L'aviculture sri-lankaise accuse la politique d'importation de maïs d'une crise chronique
La filière avicole et de l'élevage du Sri Lanka affirme que plus d'une décennie de politique imprévisible d'importation de maïs a plongé le secteur dans une crise chronique, rapporte le Daily Mirror. Depuis 2012, la filière réclame aux gouvernements successifs des règles rationnelles et prévisibles, et avertit que l'instabilité se répercute sur les prix du poulet et des œufs.
Dix ans d'appels à une politique stable d'importation de maïs
La filière avicole et de l'élevage du Sri Lanka affirme que plus d'une décennie de politique imprévisible d'importation de maïs maintient le secteur dans une crise chronique, selon le Daily Mirror. Dans un article intitulé « Held to Ransom: How policy failure is poisoning Sri Lanka's poultry industry, consumers », le journal écrit que, depuis 2012, les producteurs se sont assis à maintes reprises à la table des gouvernements successifs pour réclamer un cadre rationnel et prévisible d'importation du maïs, sans jamais l'obtenir.

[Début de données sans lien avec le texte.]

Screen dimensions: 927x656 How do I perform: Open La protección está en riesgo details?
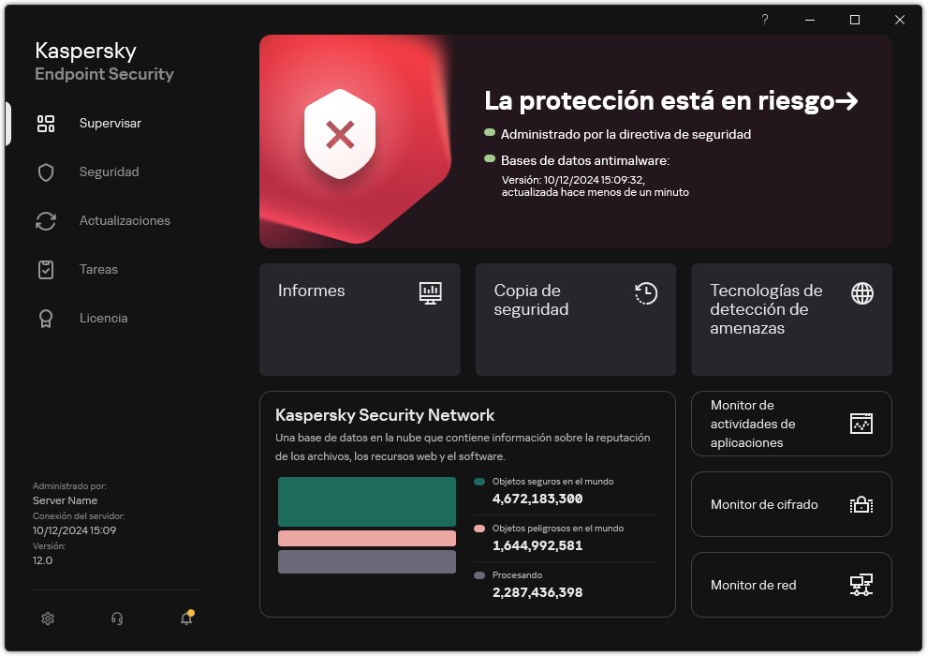tap(670, 100)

Le grief est structurel et ne tient pas à une seule campagne. Le Daily Mirror décrit une filière qui réclame depuis des années des règles claires et cohérentes, mais qui se heurte à une politique changeant à chaque gouvernement. C'est cette imprévisibilité, estiment les producteurs, qui est à la racine des difficultés touchant l'approvisionnement en aliments, l'économie des exploitations et, in fine, les prix de détail.
Pourquoi le maïs est au cœur du sujet
Le maïs est le principal composant énergétique de l'aliment pour volaille : son prix et sa disponibilité déterminent largement le coût de production de la viande de poulet et des œufs. Lorsque les conditions d'importation du maïs changent sans préavis, les fabricants d'aliments et les éleveurs ne peuvent ni planifier leurs achats, ni sécuriser l'approvisionnement, ni maintenir des prix stables. Le Daily Mirror y voit le mécanisme par lequel l'échec des politiques se répercute sur toute la filière : un approvisionnement en grain incertain devient un aliment incertain, et un aliment incertain une activité avicole instable.
Pour les importateurs et les fabricants d'aliments, le problème concret tient au calendrier et à la certitude. Le maïs est une matière première en vrac achetée à terme ; l'acheteur doit savoir s'il pourra l'introduire dans le pays, quand et à quelles conditions. Des règles oscillant entre ouverture et restriction rendent cette planification difficile et accroissent le risque de chaque décision d'achat.
La répercussion sur les consommateurs
Le titre du Daily Mirror relie explicitement le problème politique aux consommateurs. Comme l'aliment est le premier poste de coût de la production avicole, l'instabilité de l'approvisionnement en maïs ne reste pas dans la filière : elle atteint les ménages par le prix du poulet et des œufs, deux des sources de protéines animales les plus abordables du régime alimentaire sri-lankais. L'argument du journal est qu'une politique d'importation du maïs non résolue n'est pas seulement une affaire sectorielle, mais une question de prix alimentaires et de sécurité alimentaire.
Ce que réclame la filière
Selon le Daily Mirror, la demande centrale n'a pas changé depuis plus de dix ans : une politique d'importation de maïs rationnelle et prévisible sur laquelle les producteurs puissent s'appuyer pour planifier. D'après le journal, la filière ne cherche pas une concession ponctuelle mais un cadre durable, capable de survivre aux changements de gouvernement et d'offrir aux fabricants d'aliments, aux éleveurs et aux importateurs une base de décision stable.
L'article ne décrit aucune issue. Il présente un bras de fer de longue date entre une filière qui affirme avoir clairement exprimé ses besoins et un processus politique qui, selon son récit, échoue régulièrement à y répondre. Pour les négociants qui suivent les flux de grains fourragers en Asie du Sud, l'enseignement est clair : la demande de maïs du Sri Lanka — et son appétit pour les importations — reste otage d'un débat interne qui traîne, non résolu, depuis 2012.